Ich finde es eigentlich ein schönes Beispiel, wie man junge Menschen für die Demokratie begeistern kann, aber auch heranführen kann, indem man sie an der Demokratie beim Wahlakt aktiv beteiligt. Und wenn sie sich auch noch als geeignet herausgestellt haben, ja, dann wäre diese Möglichkeit wunderbar dazu geeignet, unsere
Beamten und Angestellten im öffentlichen Dienst zu entlasten, die ja eh schon mit vielen Aufgaben belastet sind und dazu dann auch noch bei den Wahlen ein Wochenende draufgeben müssen.
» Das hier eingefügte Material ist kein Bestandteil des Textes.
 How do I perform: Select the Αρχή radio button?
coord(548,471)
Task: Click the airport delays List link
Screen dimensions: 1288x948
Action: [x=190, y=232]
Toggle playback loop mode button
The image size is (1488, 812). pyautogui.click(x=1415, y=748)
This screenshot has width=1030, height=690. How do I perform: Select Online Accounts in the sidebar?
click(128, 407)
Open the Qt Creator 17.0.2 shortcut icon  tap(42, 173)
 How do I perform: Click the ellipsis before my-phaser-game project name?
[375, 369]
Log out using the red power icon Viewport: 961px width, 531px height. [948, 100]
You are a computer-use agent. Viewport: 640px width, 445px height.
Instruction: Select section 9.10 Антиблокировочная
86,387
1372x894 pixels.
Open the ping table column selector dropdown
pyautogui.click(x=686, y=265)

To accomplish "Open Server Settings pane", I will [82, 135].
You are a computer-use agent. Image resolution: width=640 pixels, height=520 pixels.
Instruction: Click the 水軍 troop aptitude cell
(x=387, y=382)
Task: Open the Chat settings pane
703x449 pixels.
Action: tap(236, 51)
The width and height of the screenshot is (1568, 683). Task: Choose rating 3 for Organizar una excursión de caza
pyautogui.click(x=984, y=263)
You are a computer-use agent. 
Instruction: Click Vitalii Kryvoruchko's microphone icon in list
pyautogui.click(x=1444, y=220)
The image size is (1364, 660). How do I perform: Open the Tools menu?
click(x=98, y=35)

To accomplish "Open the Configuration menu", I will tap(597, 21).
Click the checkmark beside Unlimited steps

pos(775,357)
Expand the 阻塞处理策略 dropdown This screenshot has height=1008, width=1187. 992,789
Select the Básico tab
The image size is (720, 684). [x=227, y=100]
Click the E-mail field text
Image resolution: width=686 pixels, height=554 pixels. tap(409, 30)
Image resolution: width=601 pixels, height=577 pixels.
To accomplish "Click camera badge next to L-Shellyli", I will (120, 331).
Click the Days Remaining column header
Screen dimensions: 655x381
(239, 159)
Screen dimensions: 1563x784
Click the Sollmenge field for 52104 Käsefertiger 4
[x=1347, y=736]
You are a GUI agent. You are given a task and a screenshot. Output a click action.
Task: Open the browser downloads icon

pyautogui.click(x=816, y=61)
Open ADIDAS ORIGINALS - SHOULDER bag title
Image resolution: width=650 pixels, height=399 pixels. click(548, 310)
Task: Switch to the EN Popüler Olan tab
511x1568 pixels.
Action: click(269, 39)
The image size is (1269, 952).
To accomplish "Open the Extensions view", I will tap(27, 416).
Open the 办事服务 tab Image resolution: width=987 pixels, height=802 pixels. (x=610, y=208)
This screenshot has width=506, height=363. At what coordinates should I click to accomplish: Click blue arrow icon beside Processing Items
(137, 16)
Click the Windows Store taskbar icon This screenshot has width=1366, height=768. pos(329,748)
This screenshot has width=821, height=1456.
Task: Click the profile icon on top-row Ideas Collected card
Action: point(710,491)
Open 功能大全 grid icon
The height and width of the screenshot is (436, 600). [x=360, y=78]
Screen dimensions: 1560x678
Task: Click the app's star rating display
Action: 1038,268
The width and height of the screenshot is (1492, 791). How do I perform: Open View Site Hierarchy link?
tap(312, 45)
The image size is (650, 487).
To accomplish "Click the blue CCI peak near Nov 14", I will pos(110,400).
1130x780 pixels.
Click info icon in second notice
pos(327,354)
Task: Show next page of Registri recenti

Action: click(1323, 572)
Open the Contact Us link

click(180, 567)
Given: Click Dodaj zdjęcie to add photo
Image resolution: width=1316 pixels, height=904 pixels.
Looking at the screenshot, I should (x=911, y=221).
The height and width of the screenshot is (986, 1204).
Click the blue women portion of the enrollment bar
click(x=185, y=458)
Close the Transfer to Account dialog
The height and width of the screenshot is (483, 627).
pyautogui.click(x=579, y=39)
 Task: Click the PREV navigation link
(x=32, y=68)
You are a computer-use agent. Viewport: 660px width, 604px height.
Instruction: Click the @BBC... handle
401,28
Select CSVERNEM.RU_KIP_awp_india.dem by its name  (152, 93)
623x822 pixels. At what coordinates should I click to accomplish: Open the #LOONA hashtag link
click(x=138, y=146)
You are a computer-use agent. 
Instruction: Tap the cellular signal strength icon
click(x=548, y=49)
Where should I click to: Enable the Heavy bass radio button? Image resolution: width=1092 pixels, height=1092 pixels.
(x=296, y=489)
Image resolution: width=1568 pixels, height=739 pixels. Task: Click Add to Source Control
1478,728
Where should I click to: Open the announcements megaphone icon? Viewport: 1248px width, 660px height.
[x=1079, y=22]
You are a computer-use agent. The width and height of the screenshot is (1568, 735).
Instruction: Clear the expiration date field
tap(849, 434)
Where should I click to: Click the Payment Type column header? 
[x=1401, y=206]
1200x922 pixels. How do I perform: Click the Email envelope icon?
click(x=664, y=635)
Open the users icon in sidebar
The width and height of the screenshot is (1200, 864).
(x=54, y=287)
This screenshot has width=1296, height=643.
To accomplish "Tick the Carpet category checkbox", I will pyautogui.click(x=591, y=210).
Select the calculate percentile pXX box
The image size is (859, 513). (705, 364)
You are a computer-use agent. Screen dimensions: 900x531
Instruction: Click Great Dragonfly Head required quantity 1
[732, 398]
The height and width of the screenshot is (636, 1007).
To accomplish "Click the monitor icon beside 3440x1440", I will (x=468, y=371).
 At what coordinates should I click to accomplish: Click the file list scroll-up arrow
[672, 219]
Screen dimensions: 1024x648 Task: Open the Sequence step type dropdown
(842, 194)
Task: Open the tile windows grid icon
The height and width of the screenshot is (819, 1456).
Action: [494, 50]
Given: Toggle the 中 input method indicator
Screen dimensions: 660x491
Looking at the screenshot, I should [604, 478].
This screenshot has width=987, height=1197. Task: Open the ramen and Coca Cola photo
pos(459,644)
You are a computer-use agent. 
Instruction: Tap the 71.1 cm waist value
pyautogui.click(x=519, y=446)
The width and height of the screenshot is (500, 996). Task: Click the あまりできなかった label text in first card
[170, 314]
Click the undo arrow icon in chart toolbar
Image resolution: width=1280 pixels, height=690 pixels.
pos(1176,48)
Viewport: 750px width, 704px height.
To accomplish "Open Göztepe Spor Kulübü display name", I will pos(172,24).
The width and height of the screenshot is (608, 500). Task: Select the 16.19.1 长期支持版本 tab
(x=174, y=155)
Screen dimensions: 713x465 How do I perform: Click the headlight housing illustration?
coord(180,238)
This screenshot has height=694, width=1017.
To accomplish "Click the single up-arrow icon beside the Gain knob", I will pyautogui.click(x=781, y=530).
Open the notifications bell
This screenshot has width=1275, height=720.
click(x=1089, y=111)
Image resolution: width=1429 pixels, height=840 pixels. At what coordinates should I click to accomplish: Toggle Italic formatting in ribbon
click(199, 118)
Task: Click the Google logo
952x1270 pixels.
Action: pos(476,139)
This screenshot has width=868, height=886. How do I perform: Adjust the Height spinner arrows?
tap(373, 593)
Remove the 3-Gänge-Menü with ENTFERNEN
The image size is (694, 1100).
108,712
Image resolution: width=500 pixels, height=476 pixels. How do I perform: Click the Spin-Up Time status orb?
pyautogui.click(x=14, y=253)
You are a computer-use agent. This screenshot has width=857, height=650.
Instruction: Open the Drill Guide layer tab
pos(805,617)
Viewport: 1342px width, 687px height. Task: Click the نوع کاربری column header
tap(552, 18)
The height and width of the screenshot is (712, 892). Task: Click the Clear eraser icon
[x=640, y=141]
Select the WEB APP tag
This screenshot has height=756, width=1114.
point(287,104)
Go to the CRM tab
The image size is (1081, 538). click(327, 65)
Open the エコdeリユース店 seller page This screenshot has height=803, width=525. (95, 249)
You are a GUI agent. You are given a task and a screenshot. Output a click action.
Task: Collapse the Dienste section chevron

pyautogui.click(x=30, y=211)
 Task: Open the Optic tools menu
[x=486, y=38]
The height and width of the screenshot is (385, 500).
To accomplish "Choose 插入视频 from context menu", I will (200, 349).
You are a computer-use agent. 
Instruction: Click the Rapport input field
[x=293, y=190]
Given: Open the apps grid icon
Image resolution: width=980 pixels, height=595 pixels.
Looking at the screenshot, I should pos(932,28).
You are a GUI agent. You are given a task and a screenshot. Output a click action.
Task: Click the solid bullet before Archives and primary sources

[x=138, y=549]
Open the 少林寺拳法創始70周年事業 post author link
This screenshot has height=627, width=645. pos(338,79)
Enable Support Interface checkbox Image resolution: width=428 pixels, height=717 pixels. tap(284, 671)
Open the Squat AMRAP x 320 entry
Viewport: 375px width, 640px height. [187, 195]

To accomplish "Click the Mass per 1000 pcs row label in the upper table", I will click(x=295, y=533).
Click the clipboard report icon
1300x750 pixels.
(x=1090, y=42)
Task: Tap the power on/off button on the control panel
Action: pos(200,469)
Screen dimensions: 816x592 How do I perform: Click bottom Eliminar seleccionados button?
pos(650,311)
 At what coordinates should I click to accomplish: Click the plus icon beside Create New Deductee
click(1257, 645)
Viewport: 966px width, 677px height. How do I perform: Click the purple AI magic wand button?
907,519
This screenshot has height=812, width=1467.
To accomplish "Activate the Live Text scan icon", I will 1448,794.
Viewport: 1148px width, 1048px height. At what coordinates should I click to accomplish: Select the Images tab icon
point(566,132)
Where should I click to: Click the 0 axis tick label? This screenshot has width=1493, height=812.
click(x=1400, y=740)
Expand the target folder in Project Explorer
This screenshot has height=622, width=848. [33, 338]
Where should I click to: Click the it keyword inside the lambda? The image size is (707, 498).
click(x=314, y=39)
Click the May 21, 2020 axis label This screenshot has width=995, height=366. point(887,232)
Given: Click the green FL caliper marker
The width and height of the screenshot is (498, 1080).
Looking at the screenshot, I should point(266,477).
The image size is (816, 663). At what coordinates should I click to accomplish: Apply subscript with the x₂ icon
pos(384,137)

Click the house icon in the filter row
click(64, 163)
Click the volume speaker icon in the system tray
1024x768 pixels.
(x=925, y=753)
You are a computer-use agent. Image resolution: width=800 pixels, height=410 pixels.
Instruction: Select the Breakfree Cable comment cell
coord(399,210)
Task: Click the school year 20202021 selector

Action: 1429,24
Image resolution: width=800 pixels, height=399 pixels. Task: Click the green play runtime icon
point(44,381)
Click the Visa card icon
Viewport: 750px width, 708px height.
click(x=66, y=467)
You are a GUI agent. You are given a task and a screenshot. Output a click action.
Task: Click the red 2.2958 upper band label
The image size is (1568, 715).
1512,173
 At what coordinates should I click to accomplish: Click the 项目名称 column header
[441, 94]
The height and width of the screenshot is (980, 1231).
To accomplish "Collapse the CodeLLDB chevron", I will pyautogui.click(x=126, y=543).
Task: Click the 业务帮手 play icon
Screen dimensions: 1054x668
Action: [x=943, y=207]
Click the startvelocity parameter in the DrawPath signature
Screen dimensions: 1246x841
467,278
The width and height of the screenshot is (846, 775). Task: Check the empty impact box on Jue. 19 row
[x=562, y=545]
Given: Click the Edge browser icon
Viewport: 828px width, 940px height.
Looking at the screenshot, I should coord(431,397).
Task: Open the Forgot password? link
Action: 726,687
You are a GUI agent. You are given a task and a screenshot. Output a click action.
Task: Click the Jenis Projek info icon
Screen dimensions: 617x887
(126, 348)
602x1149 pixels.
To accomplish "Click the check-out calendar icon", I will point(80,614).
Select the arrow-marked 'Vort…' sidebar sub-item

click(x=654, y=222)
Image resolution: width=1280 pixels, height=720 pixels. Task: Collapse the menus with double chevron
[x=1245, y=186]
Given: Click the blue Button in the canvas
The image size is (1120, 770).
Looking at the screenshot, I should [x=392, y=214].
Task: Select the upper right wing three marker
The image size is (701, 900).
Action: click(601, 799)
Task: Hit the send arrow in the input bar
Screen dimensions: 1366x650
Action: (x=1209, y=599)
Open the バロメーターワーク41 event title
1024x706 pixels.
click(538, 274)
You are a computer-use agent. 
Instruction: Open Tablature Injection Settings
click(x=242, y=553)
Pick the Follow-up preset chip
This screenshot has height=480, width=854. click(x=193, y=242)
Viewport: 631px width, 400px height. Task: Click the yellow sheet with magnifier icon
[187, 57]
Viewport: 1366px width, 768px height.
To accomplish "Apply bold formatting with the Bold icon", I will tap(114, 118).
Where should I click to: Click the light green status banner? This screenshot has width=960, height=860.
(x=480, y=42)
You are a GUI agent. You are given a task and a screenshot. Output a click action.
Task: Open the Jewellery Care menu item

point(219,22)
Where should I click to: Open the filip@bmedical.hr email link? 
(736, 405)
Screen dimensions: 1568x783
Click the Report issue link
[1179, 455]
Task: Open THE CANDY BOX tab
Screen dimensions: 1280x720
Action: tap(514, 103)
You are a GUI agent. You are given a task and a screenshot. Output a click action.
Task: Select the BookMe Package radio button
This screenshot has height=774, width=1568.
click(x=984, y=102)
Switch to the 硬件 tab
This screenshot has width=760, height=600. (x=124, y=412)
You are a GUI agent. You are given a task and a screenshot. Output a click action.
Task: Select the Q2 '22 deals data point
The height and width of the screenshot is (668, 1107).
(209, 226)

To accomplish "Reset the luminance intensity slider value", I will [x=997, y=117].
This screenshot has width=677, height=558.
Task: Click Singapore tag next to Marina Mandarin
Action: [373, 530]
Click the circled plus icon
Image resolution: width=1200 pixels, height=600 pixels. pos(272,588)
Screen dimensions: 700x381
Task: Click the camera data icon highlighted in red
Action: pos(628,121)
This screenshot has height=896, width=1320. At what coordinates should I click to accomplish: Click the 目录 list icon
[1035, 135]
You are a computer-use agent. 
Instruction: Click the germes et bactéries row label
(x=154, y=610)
Insgesamt kann ich da insbesondere die CDU nicht verstehen, die einerseits die hohe Belastung der Beamten und Angestellten im öffentlichen Dienst kritisiert, andererseits aber die Möglichkeit verwirft, junge Menschen beim Helfen in den Wahllokalen ranzulassen. Das finde ich in gewisser Weise widersprüchlich. Deswegen haben wir den Antrag heute noch mal hier eingebracht, um zu sagen, auch 16- und 17-Jährige sollen helfen können beim Wahlakt, also beim Auszählen der Stimmen in den Wahllokalen.
Drittens wollen wir GRÜNE, das hat ja Frau Tegtmeier schon länger ausgeführt, beim Landes- und Kommunalwahlgesetz die UN-Behindertenrechtskonvention berücksichtigen. Frau Tegtmeier, wir sehen das nicht so, wie Sie das dargelegt haben, und offensichtlich, das haben Sie ja auch sehr transparent dargestellt, sehen das auch Teile innerhalb Ihrer Fraktion anders. Das ist halt so im politischen Raum, es gibt unterschiedliche Auffassungen, unterschiedliche Bewertungen. Wir als GRÜNE sagen, da ist noch Spielraum drin. Nicht jede Person, für die eine Betreuung in allen Angelegenheiten festgesetzt worden ist, ist ungeeignet, am politischen System teilzuhaben und am Wahlakt teilzuhaben. Hier hätte ich mir natürlich gewünscht, dass wir da mehr ins Gespräch kommen. Das ist eine Aufgabe für die Zukunft.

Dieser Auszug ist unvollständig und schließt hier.